» Text provided
Japan's Nikkei added 2% to the highest since early March.
The gains followed a rally on Wall Street overnight after data from Moderna Inc's COVID-19 vaccine, the first to be tested in the United States, showed it produced protective antibodies in a small group of healthy volunteers.
The positive early test results boosted sentiment as investors wagered on a faster-than-expected economic recovery.
Analysts, for now, expect a steep contraction in world growth with the outlook for 2021 still uncertain with no approved treatments or vaccines for COVID-19 currently.
Experts predict a safe and effective vaccine could take 12 to 18 months to develop.
On Wall Street overnight, the benchmark S&P 500 posted its biggest one-day percentage gain in almost six weeks, gaining 3.15%. The Dow Jones Industrial Average rose 3.85% and the Nasdaq Composite added 2.44%.
"It may be the case that central bank liquidity is chloroforming markets to overlook risks such as overleveraged corporate and government balance sheets, growing COVID-19 case numbers, growth holes and a slow recovery path," analysts at Perpetual wrote in a note.
E-minis for the S&P 500 ESc1 were off 0.2% in Asian trading.
The vaccine optimism sent treasury yields surging overnight as investors dumped bonds, while gold came off its peak. Spot prices were last up 0.4% $1,739.2 an ounce.
There was good news in Europe too, after France and Germany called for the creation of a 500 billion euro ($543 billion) Recovery Fund able to offer grants to the countries and regions hardest hit by the coronavirus crisis.

» Activity list
1: According to the market report, what percentage gain did the S&P 500 post on Wall Street overnight?
2: Please return everything in the market report from "E-minis for the" down to "the coronavirus crisis.".
3: Extend the market report onward from its final sentence.

» Given records
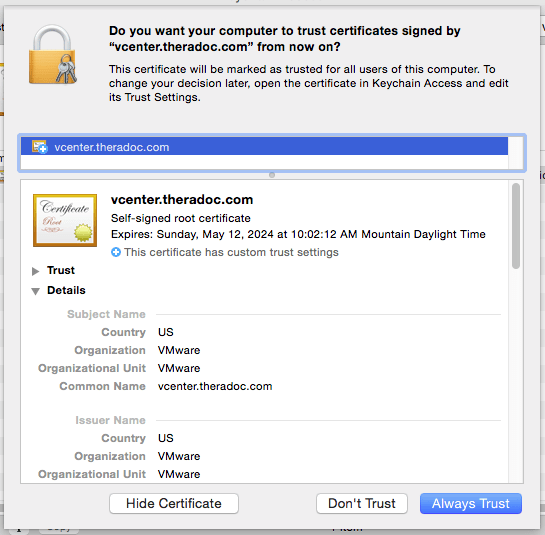Click the certificate details vertical scrollbar
Image resolution: width=545 pixels, height=535 pixels.
(x=516, y=226)
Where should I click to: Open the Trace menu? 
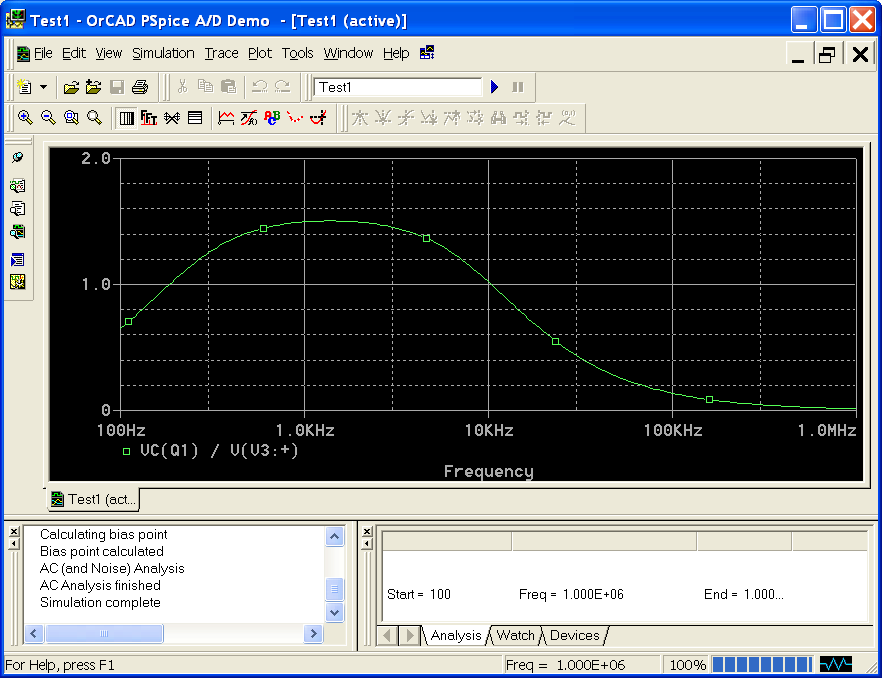pyautogui.click(x=221, y=53)
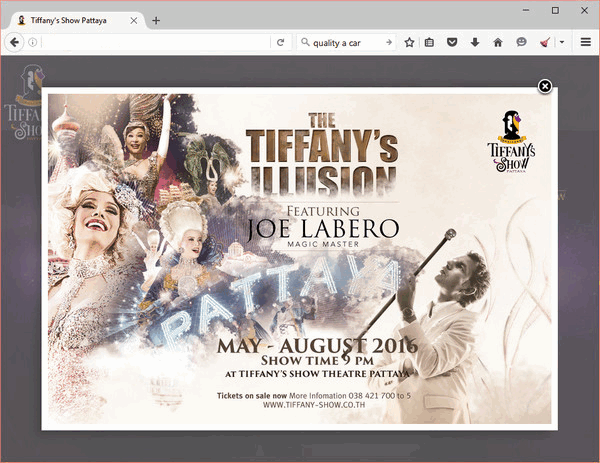600x463 pixels.
Task: Close the popup with the X button
Action: (x=545, y=86)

» Results
1: 3.15%

2:
E-minis for the S&P 500 ESc1 were off 0.2% in Asian trading.
The vaccine optimism sent treasury yields surging overnight as investors dumped bonds, while gold came off its peak. Spot prices were last up 0.4% $1,739.2 an ounce.
There was good news in Europe too, after France and Germany called for the creation of a 500 billion euro ($543 billion) Recovery Fund able to offer grants to the countries and regions hardest hit by the coronavirus crisis.

3:
The euro hovered near a two-week top at $1.0907. The British pound was up 0.1% at $1.2201. The risk sensitive Australian and New Zealand dollars were also up slightly.
The safe haven yen eased on the greenback to be last at 107.40 per dollar.
"Business survey data for the U.S. improved to merely terrible in May, up from truly awful in April," JP Morgan Chase economists said in a note on Tuesday.
"But collectively these data support our forecast that monthly activity measures from May onward should, in general, start to look better as restrictions are gradually eased."
Oil prices jumped to their highest in over two months, as the easing of global lockdowns boosted hopes of economic activity and as producers appeared to be following through with planned production cuts.
Brent crude LCOc1 was last up 1.24%, or 43 cents, at $35.21. U.S. crude CLc1 jumped 2.7%, or 87 cents, to $32.69.